What the exercise asks: Copy the listing below letter for letter, passing over each picture.

BEGIN Extracted data

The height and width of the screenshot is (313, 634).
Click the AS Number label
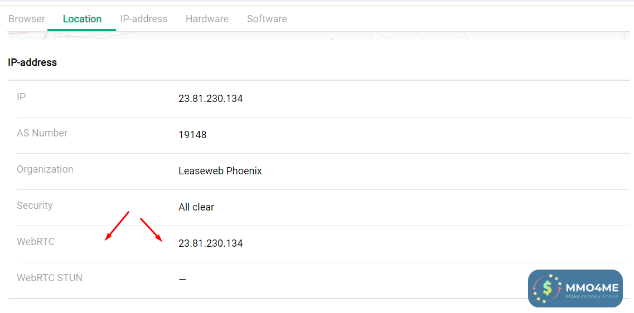pos(42,133)
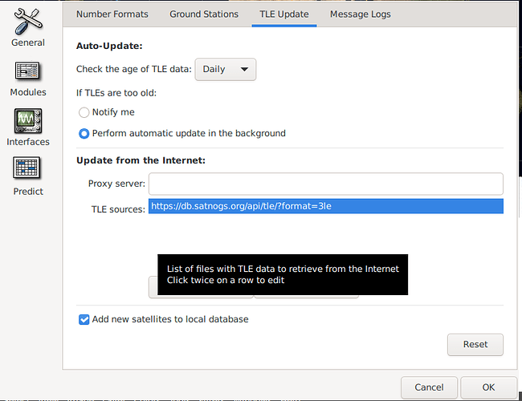Image resolution: width=522 pixels, height=401 pixels.
Task: Click the Cancel button
Action: point(429,387)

END Extracted data

Problem solution:
The height and width of the screenshot is (313, 634).
Click the AS Number label
pos(42,133)
Image resolution: width=522 pixels, height=401 pixels.
Task: Click the Cancel button
Action: point(429,387)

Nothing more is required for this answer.